= Exercise description =
Reproduce the entries below word for word, from the start of the entries through the line holding "Describe the element", inclusive. Omit the pictures from your answer.

* * * * * * *

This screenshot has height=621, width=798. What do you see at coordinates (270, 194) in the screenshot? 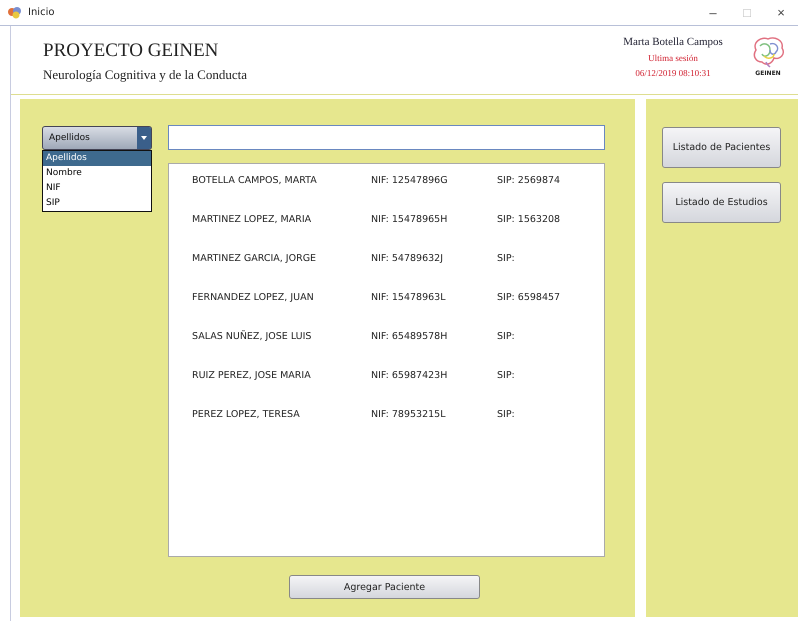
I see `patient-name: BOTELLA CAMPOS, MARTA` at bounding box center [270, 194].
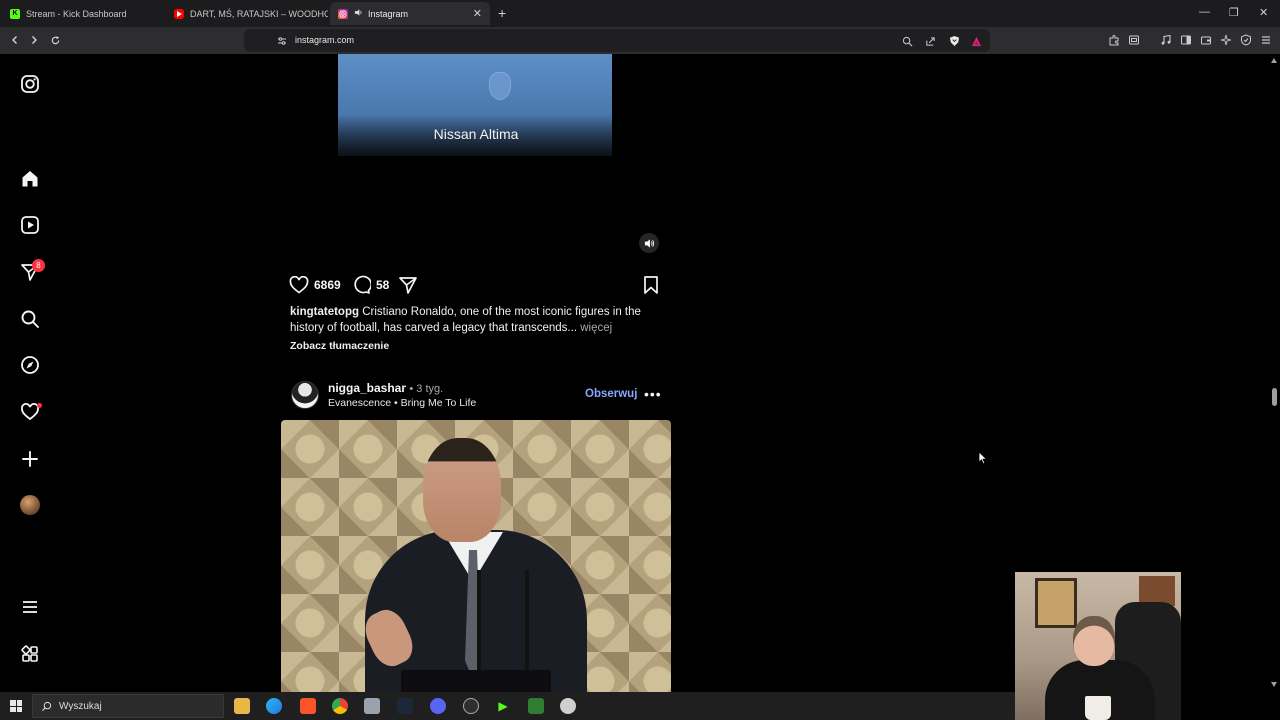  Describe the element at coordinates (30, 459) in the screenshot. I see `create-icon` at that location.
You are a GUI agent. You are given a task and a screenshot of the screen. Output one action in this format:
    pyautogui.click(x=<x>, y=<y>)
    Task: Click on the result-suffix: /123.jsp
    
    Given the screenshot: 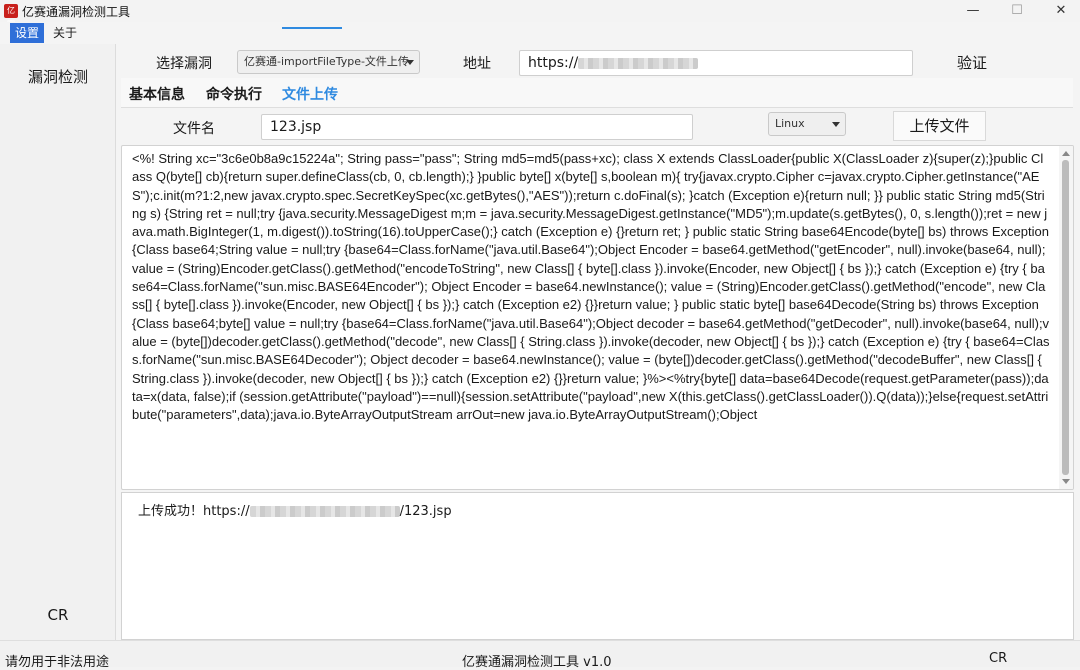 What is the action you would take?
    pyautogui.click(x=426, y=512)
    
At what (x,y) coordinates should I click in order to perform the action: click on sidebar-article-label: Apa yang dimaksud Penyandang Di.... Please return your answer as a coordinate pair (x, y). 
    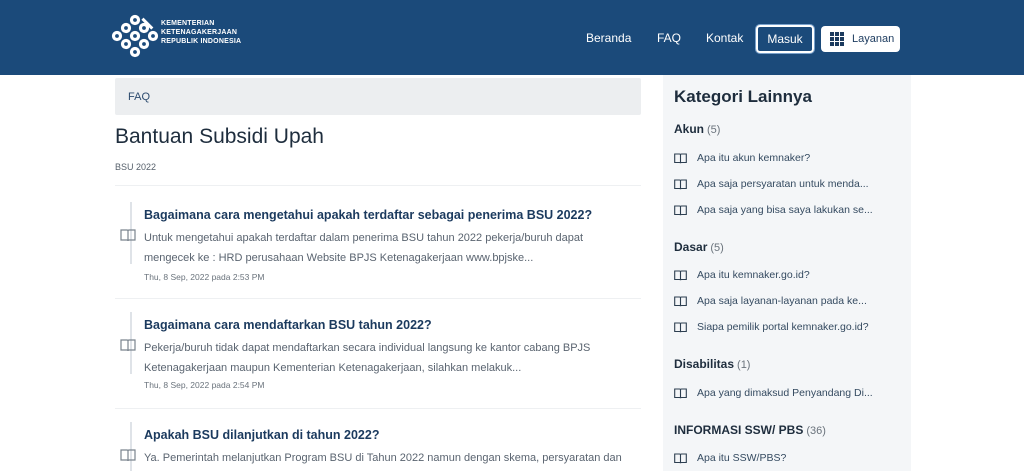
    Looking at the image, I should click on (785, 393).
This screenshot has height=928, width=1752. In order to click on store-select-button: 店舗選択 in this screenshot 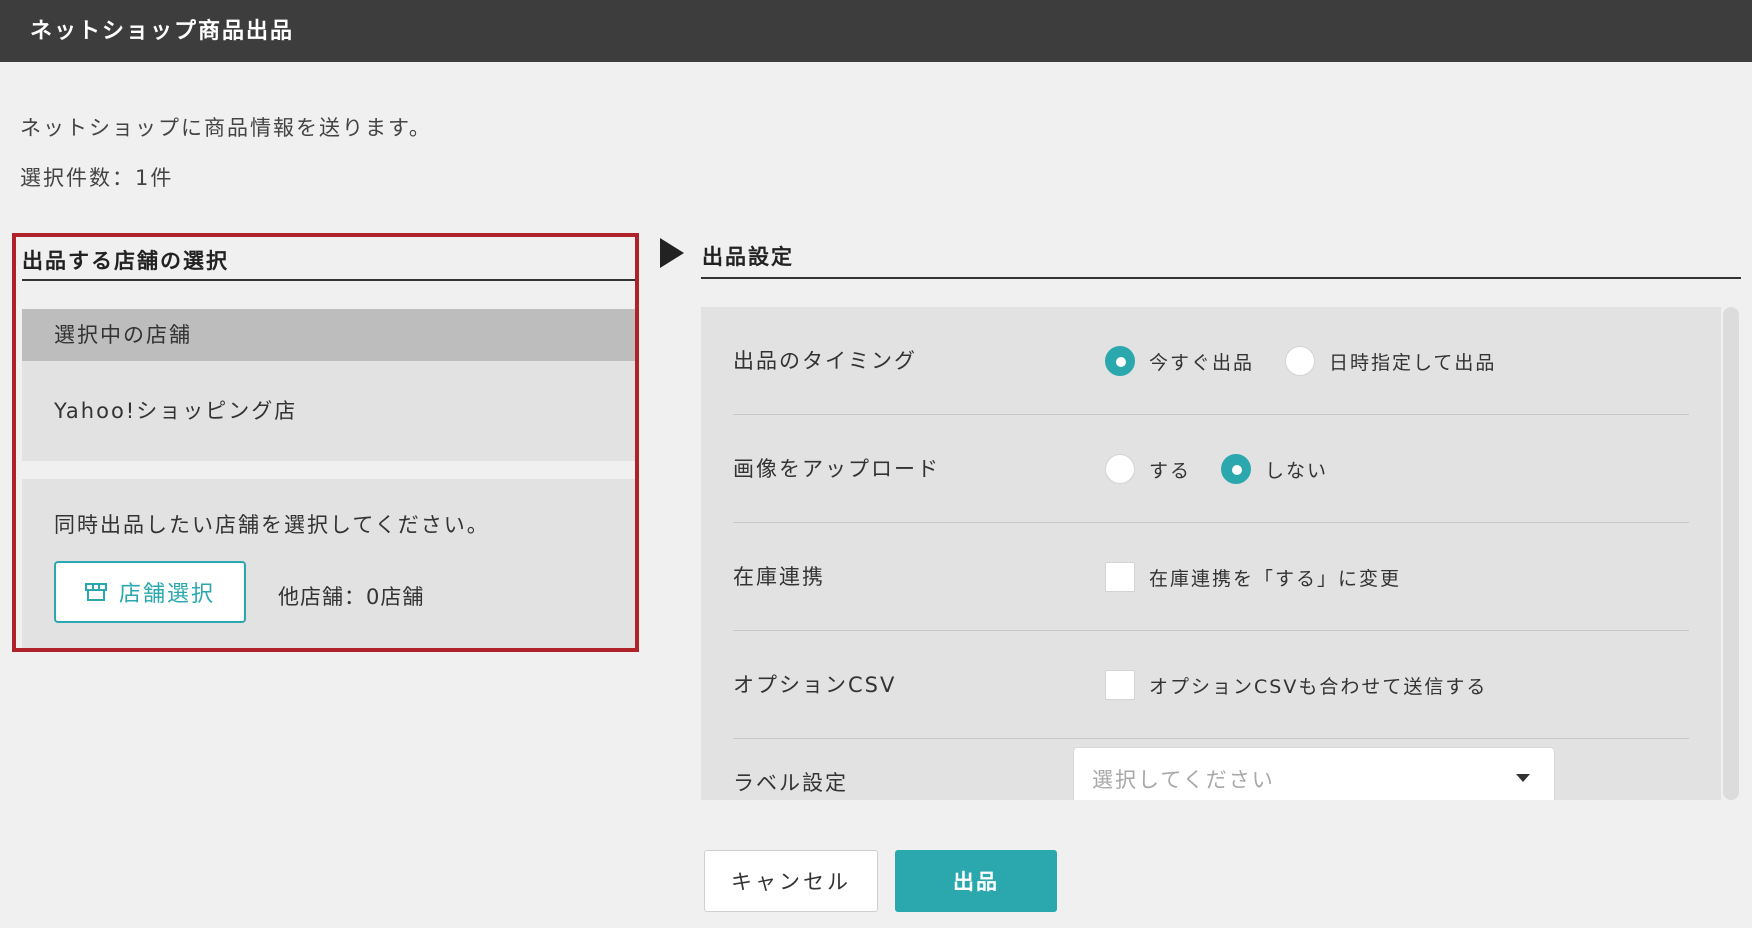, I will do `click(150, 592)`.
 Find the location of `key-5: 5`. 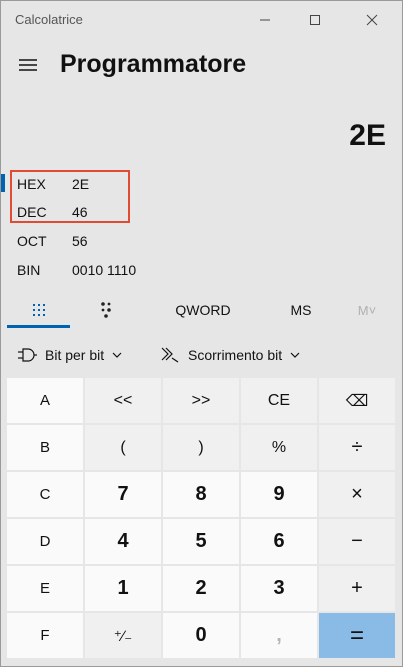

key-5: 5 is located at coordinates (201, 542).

* * * * * * *

= Your solution =
This screenshot has height=621, width=798. What do you see at coordinates (270, 194) in the screenshot? 
I see `patient-name: BOTELLA CAMPOS, MARTA` at bounding box center [270, 194].
  Describe the element at coordinates (30, 459) in the screenshot. I see `create-icon` at that location.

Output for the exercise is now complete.